• **Your task**
Copy the passage from the excerpt about a festival fight in Thailand, starting with "We got turned" and going on through "from the blue.".

Eating in Thailand is a serious affair.  It’s “family style” in the sense that dishes are shared between all members of the party and a few scoops of each dish are separated onto individual plates but the main dishes in the middle are dipped into with balls of sticky rice from all directions, soaking up the flavorful juices of the shared dishes.

Networking

We finished dinner and hung around for a bit around the table for a while.  The older man who lived at the residence at the restaurant found his way over to Luc, who was wearing a tanktop that exposed his heavily tattooed arms.  His right arm is entirely Sak Yant, Thai protective tattoos, and the man inspected it as if reading a newspaper, running his finger along the lines of some of the spells.  He likely couldn’t read it – it’s not Thai writing – but he knew what it was and made oooh and aaaah sounds of approval as he investigated all the different parts.  Luc sat uncomfortably for the whole ordeal, being very patient as I’m sure this happens a lot.

We got turned around a few times before making it over to the fairgrounds again but now the place was popping.  We parked and went to look at the ring, which was high and hard, the canvas stretched thin over board like a painter’s canvas laid flat.  It was also notably slanted with the red corner at a steep downhill slope from the blue.

We set up the bamboo mats inside the bed of the truck and one out behind it on the ground.  Boy and his girlfriend curled up against the cab of the truck and a few of us sat with our feet dangling off the tailgate.  In the dimming light a referee from Kalare Stadium appeared in front of me and I greeted him.  He asked me in Thai where Den was and I answered that I didn’t know but that he should be back soon.  He nodded and went to sit down nearby while I explained to Kevin who that man was and how I knew him.  Soon after a few men who I’ve never seen before came up to me, addressing me by name, asking me where Den was.  When I again said I didn’t know they began introducing each other to me and after a short while an older monk in deep red robes was brought over and introduced to me and Luc and Boy.  I reckon he must have been the head of the temple next to the fairgrounds as he was being led around and introduced like a VIP at his own party.  It was strange but not unpleasant.

The Fight

One of my favorite things about festival fights is that they are chaotic.  Things change, it’s disorganized, but the crowd packs right up against the skirt of the stage and swells out to about a hundred people deep in every direction.  You actually have to cut a path through them to make it over to the ring – you are brushing shoulders with the audience on the way into and out of the fight.

This fight was a little shifty going in.  There was a hum of rumors regarding betting on this fight and it seemed suspicious, so I just prepared myself as best I could for anything.  In general, when it comes to gambling, the real money is made when there’s a reversal in the third round.  This is why the first two rounds aren’t really scoring rounds (generally) and you’ll see fighters kind of use them as “feel out” rounds, but those fighters are flooring it in the third and fourth and, if need be, the fifth rounds.  Sometimes if a fight ends in the first round no money is exchanged at all, but sometimes there are odds even going into a fight and real gamblers will bet on everything – who throws the first kick, who’s the first off her stool when the bell rings, whether or not the fighter takes water between rounds… everything.  So I knew that whatever rumors were going around could be the exact opposite of what was and I also knew that I don’t care about gambling, so I just wanted to fight my fight either way.

• **Given information**
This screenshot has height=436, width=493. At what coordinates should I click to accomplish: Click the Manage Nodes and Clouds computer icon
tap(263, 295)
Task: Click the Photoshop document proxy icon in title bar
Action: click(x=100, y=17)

• **Solution**
We got turned around a few times before making it over to the fairgrounds again but now the place was popping.  We parked and went to look at the ring, which was high and hard, the canvas stretched thin over board like a painter’s canvas laid flat.  It was also notably slanted with the red corner at a steep downhill slope from the blue.